Currently, I am calculating the pseudo-inverse to solve the system, which is simple and fast for my purpose (with a computer, obviously). However, each equation represents an individual from a population. For reasons outside the scope of this site, I need to give more importance to some individuals than others.

E.g., consider a total of $N$ individuals. $0.1N$ would be special and have weight $2$. The only way I can think of to accomplish that is to duplicate the $0.1N$ corresponding equations. Since I am no math expert, I don't know if it is effective or with no effect at all.

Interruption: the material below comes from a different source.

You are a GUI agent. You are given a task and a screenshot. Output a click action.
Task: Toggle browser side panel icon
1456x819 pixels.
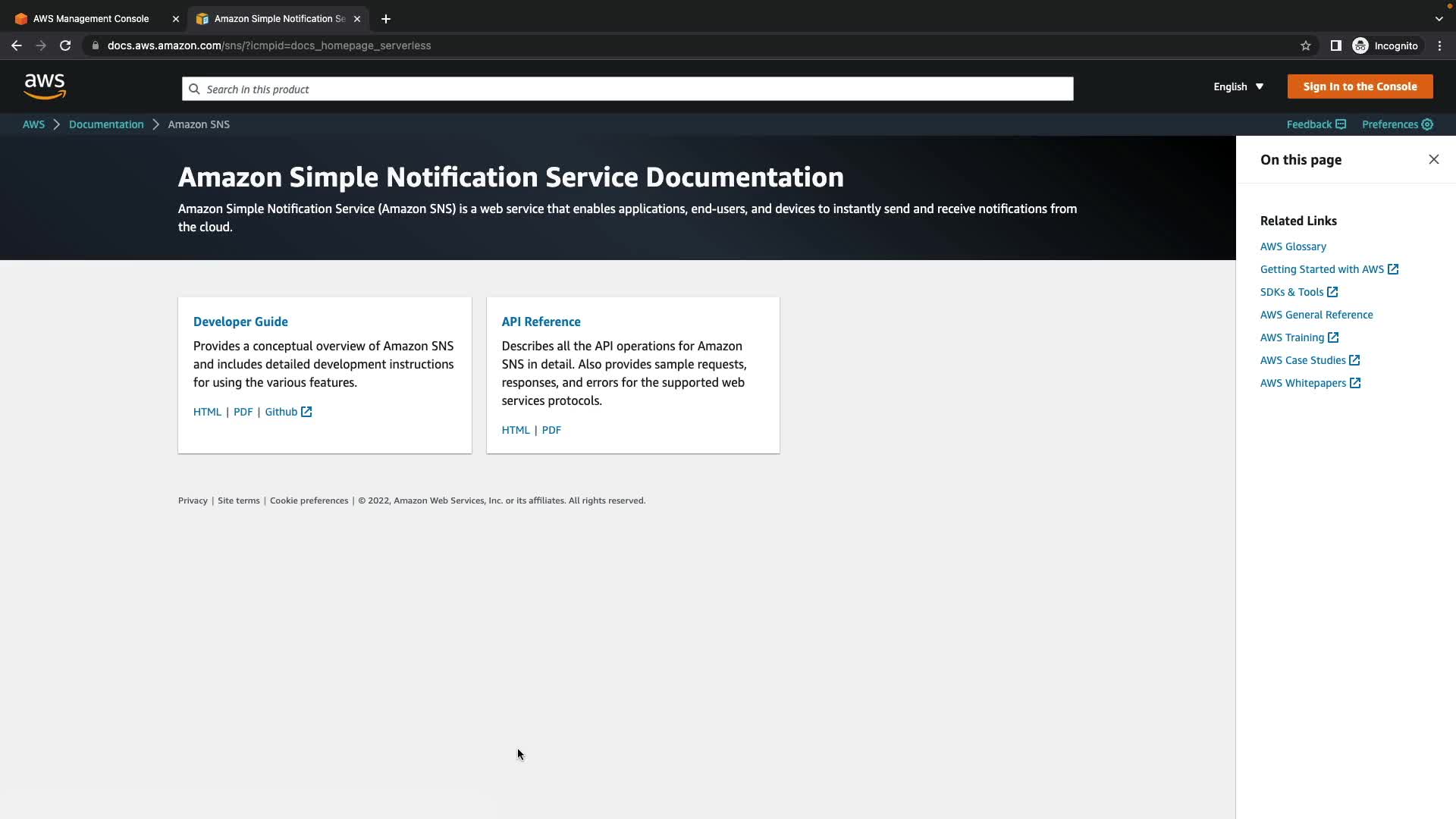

If equation duplication is effective, ok, that's a solution, but with a minor problem: it does not allow to use non-integer weights.

obs.: I don't know for sure, but the answer for non-overdetermined linear systems might also apply.

If you have an overdetermined system of linear equations

$$Ax=b$$

you can weigh the error with a diagonal weight matrix $W$

$$e=W(Ax-b)$$

This matrix assigns different weights to each equation. Now you can solve the problem by minimizing

$e^Te=(Ax-b)^TW^TW(Ax-b)$

which gives you a system of linear equations for $x$:

$$A^TW^TWAx=A^TW^TWb$$

This system can be solved for $x$ assuming matrix $A$ has full rank.

You can use a linear or non-linear fitting package. Normally these have a way to specify the measurement error of each point. Points with lower measurement error are weighted more heavily. A discussion is in chapter 15 of Numerical Recipes as well as most numerical analysis texts.